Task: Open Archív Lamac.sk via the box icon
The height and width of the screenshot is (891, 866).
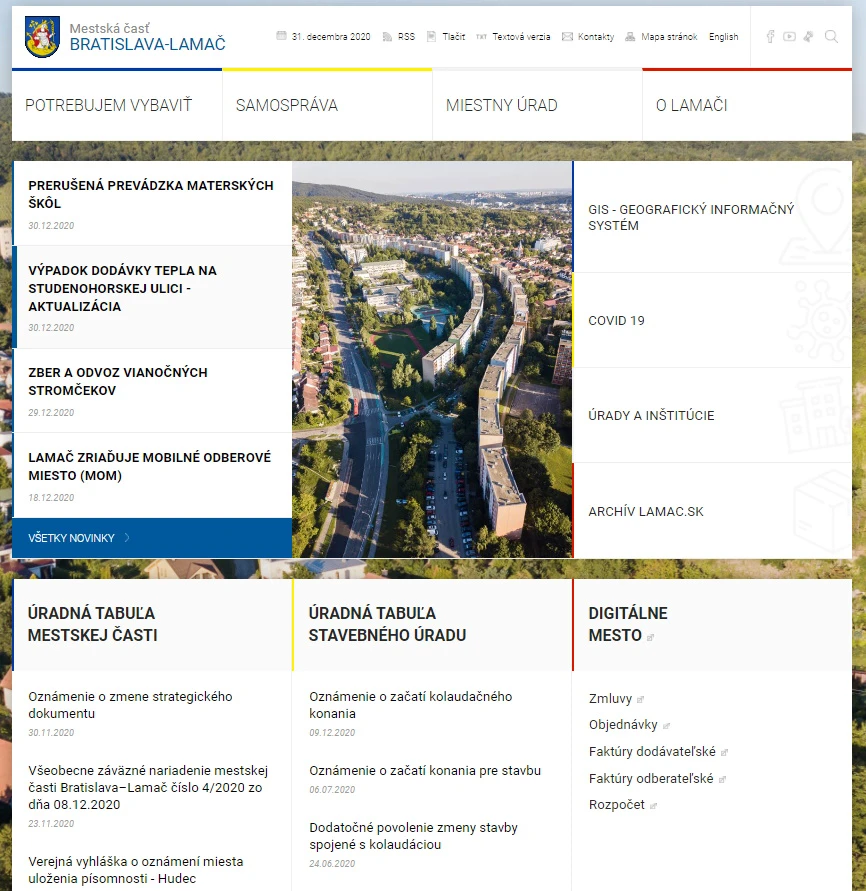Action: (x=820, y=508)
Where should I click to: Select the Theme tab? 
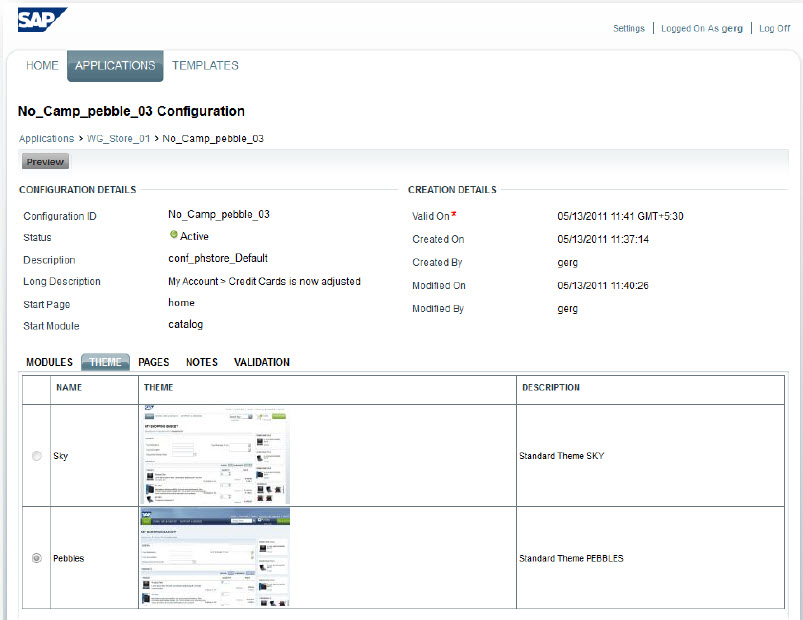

* * *

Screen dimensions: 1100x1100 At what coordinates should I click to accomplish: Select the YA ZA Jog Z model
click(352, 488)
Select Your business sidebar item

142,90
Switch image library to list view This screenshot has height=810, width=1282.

==

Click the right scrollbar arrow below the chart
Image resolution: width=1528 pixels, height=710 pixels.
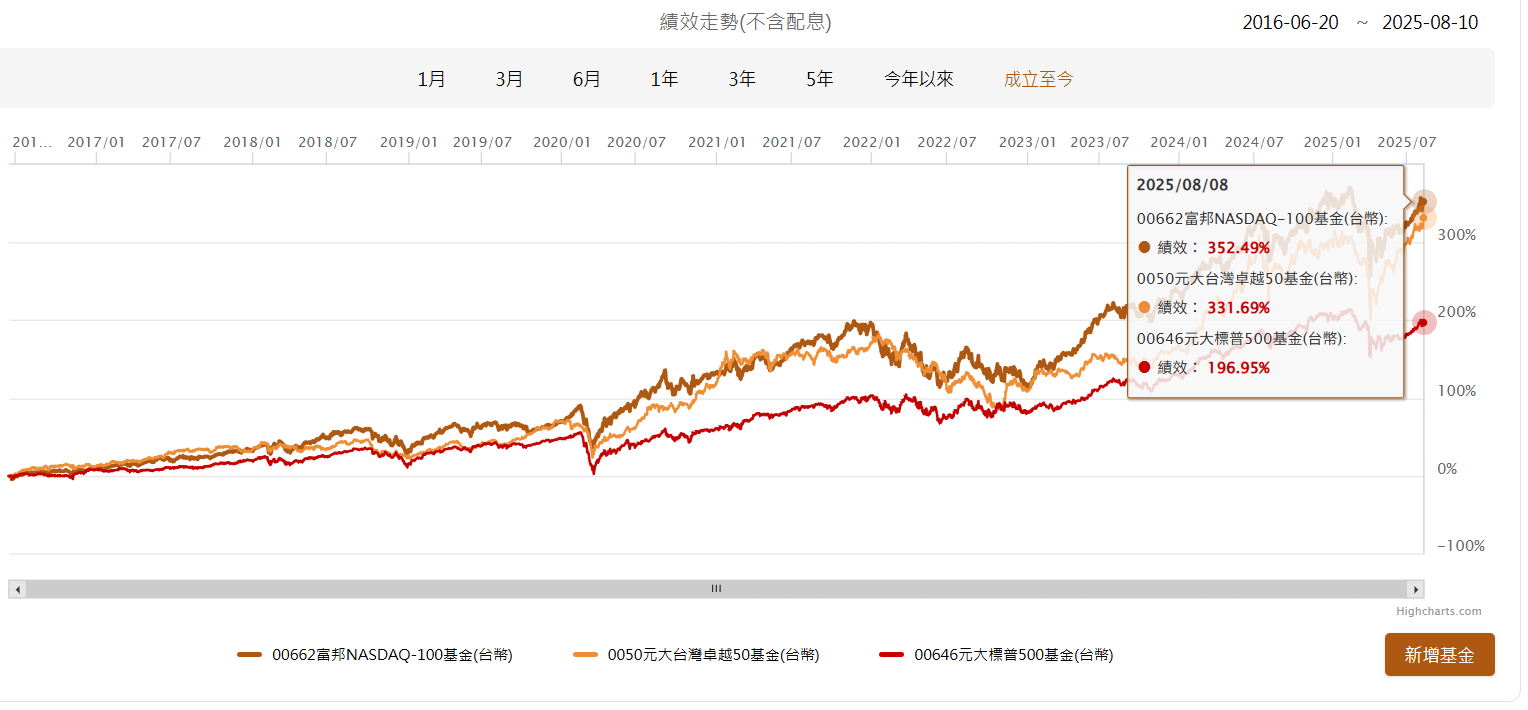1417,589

**TASK ITEM:**
Write down exactly the span of lines above from the one containing "Screen dimensions: 1100x1100" to the one containing "Switch image library", both ends included.

**SOLVED EXERCISE:**
Screen dimensions: 1100x1100 At what coordinates should I click to accomplish: Select the YA ZA Jog Z model
click(352, 488)
Select Your business sidebar item

142,90
Switch image library to list view This screenshot has height=810, width=1282.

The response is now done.